Westshore:

Communication Rooms

The Problem

Westshore Terminal operates a large industrial site where approximately 80% of the grounds function as a Faraday cage — effectively blocking all WiFi, Bluetooth, and mobile signals. When problems arose on site, workers had no way to communicate in real time. They had to physically leave the affected area, then type up reports elsewhere, by which point critical details had often been forgotten or lost entirely.

The platform Westshore used had a social media-style feed for internal communication — posts could be made and replied to, but it wasn't built for conversation. Threads were hard to follow, problem-solving was awkward, and every reply was as visible as the original post, making confidential communication impossible. As Westshore approached a contract renewal with Architech, they asked whether we had ideas worth exploring.

My Role

I initiated this project. After team discussions about the renewal, I developed an initial concept independently — sketches of a new communication feature — and brought it to the product manager and project owner for approval to pursue it as a formal workstream. They were enthusiastic and gave me the go-ahead. Over the following weeks I owned the research, design, and client presentation, with weekly check-ins with the PM and owner to pressure-test direction and refine scope.

Research and Exploration

I researched communication tools across a wide range of contexts — from open platforms like Discord to closed, security-focused enterprise software — looking for models that balanced conversational flow with access control. I also drew on prior work I had done at IBM designing a similar communication feature for shipment tracking software, which gave me a useful starting point for thinking about how to structure rooms around operational problems rather than general conversation.

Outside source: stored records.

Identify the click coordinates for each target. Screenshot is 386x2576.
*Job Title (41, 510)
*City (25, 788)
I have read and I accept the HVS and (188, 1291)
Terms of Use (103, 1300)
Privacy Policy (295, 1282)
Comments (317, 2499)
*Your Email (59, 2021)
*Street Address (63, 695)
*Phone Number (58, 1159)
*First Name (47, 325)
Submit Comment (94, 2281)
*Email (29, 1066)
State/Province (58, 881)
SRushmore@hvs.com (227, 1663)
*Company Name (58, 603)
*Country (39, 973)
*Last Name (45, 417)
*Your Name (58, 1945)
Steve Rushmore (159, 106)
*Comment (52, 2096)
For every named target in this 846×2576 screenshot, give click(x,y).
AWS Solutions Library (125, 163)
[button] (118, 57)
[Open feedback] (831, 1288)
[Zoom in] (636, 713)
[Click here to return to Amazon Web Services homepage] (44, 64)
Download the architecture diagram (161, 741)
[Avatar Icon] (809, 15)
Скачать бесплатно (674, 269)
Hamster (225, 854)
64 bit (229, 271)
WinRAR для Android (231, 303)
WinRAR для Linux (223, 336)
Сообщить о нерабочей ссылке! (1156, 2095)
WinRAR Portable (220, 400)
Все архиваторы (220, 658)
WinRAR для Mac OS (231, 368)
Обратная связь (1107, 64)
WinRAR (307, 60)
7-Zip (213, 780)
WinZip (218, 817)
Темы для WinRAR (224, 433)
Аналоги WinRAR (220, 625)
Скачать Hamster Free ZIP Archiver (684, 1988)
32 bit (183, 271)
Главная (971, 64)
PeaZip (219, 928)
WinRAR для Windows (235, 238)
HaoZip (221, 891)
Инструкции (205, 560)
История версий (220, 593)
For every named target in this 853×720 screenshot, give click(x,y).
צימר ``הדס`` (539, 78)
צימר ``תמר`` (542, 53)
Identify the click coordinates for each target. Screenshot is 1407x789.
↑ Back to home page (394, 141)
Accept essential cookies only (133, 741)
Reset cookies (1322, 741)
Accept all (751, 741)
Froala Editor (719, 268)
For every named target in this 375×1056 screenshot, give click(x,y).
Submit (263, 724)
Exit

One idea I explored and ultimately rejected was a tiered message security system — where individual messages could be marked with a confidentiality level, and users without the appropriate clearance simply wouldn't see those messages. The concept addressed a real need, but the execution created serious problems: it required users to remember to set a privacy level on every message, which made the flow clunky and interrupted the conversational rhythm. It also made conversations incomprehensible for anyone who couldn't see the full thread. The feature solved the problem in theory and broke the experience in practice, so it was cut.

The Presentation

The initial client presentation was structured in three parts: reference images showing how similar solutions had been implemented successfully in other industries, mid-fidelity splash pages outlining the proposed feature set and its key capabilities, and flow maps showing the scope of work and how the feature would function end-to-end.

Westshore's reaction was largely positive, with two notable moments. First, they were initially uncertain about the checklist and assignment features — they didn't immediately see the need. When I explained that checklists weren't just task management but the mechanism that would generate playbooks and create regulatory accountability trails, the value clicked immediately. Second, and more significantly, the playbook concept landed with particular force. Westshore had been struggling for years with knowledge loss due to retirements and union restrictions on knowledge transfer. The idea that a closed Room would automatically archive its conversation and generate a reusable playbook for future similar problems addressed something they had known was broken but hadn't been able to articulate as a design problem.

The Solution

Communication Rooms are purpose-built spaces created around a specific operational problem. A room owner creates the room, invites relevant team members based on their connection to the issue, and controls access throughout. Conversations happen in real time — more like Teams or Discord than a bulletin board — which makes problem-solving genuinely conversational rather than asynchronous.

Within a room, live data links replace static imports, ensuring decisions are made on current information. Tasks are tracked through checklists with individual assignments, creating accountability and a clear record of who did what and when. When a problem is resolved and the room is closed, the conversation is archived rather than deleted — providing a permanent reference. The owner can then convert the room's steps and assignments into a playbook: a reusable template that can be applied automatically if a similar issue arises in the future, with recommended team assignments based on the original resolution.

The Outcome

The Rooms feature was the first thing Westshore named when negotiating their contract renewal with the Architech sales team. They cited it directly as a reason for renewing — not as a future possibility, but as demonstrated evidence that the partnership was producing work worth continuing. The contract was extended by at least two years.

The outcome mattered because the feature solved a problem the client had felt but couldn't articulate. That's the version of design work I find most meaningful — not building what was asked for, but identifying what was actually needed.